= Operator theory =

Mathematical study of linear operators

In mathematics, operator theory is the study of linear operators on function spaces, beginning with differential operators and integral operators. The operators may be presented abstractly by their characteristics, such as bounded linear operators or closed operators, and consideration may be given to nonlinear operators. The study, which depends heavily on the topology of function spaces, is a branch of functional analysis.

If a collection of operators forms an algebra over a field, then it is an operator algebra. The description of operator algebras is part of operator theory.

==Single operator theory==
Single operator theory deals with the properties and classification of operators, considered one at a time. For example, the classification of normal operators in terms of their spectra falls into this category.

===Spectrum of operators===

The spectral theorem is any of a number of results about linear operators or about matrices. In broad terms the spectral theorem provides conditions under which an operator or a matrix can be diagonalized (that is, represented as a diagonal matrix in some basis). This concept of diagonalization is relatively straightforward for operators on finite-dimensional spaces, but requires some modification for operators on infinite-dimensional spaces. In general, the spectral theorem identifies a class of linear operators that can be modelled by multiplication operators, which are as simple as one can hope to find. In more abstract language, the spectral theorem is a statement about commutative C*-algebras. See also spectral theory for a historical perspective.

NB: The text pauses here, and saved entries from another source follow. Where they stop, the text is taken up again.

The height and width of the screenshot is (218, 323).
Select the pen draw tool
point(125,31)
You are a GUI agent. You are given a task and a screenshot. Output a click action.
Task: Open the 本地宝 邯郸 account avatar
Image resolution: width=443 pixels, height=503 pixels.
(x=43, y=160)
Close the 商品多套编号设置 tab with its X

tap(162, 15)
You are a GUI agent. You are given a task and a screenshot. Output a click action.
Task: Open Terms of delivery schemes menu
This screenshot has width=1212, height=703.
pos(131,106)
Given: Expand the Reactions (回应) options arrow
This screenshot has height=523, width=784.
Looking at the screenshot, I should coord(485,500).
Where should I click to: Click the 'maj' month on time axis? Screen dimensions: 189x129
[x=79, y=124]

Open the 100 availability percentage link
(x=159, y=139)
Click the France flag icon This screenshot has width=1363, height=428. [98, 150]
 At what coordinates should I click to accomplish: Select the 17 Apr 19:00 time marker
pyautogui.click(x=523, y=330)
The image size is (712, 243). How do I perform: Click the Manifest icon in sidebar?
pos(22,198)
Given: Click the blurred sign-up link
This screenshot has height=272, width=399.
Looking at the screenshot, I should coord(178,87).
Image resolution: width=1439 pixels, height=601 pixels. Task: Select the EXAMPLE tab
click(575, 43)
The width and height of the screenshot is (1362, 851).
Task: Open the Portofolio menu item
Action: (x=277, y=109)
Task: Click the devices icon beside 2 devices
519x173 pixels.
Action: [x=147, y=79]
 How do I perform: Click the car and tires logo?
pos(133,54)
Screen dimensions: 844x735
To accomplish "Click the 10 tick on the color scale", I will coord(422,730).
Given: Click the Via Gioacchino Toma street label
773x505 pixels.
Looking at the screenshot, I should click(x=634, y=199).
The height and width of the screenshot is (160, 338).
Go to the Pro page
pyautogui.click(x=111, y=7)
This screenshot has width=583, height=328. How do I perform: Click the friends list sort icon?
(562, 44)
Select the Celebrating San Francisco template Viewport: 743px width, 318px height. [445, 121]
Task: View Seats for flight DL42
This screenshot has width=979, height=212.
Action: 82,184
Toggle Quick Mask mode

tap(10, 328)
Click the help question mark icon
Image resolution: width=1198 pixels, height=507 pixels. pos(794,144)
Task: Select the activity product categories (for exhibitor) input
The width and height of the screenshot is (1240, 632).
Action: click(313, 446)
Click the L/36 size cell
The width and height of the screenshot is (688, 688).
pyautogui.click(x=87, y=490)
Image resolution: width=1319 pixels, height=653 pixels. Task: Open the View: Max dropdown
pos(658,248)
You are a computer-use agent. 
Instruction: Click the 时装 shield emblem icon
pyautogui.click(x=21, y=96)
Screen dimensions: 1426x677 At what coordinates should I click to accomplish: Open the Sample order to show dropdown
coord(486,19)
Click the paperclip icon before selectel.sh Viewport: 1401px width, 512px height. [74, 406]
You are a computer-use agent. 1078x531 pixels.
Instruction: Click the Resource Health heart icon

Examples of operators to which the spectral theorem applies are self-adjoint operators or more generally normal operators on Hilbert spaces.

The spectral theorem also provides a canonical decomposition, called the spectral decomposition, eigenvalue decomposition, or eigendecomposition, of the underlying vector space on which the operator acts.

====Normal operators====

A normal operator on a complex Hilbert space $H$ is a continuous linear operator $N\colon H \rightarrow H$ that commutes with its hermitian adjoint $N^{\ast}$, that is: $NN^{\ast} = N^{\ast}N$.

Normal operators are important because the spectral theorem holds for them. Today, the class of normal operators is well understood. Examples of normal operators are
- unitary operators: $U^{\ast} = U^{-1}$
- Hermitian operators (i.e., selfadjoint operators): $N^{\ast} = N$; (also, anti-selfadjoint operators: $N^{\ast} = -N$)
- positive operators: $N = M^{\ast}M$, where $M$ is any operator
- normal matrices can be seen as normal operators if one takes the Hilbert space to be $\mathbb{C}^{n}$.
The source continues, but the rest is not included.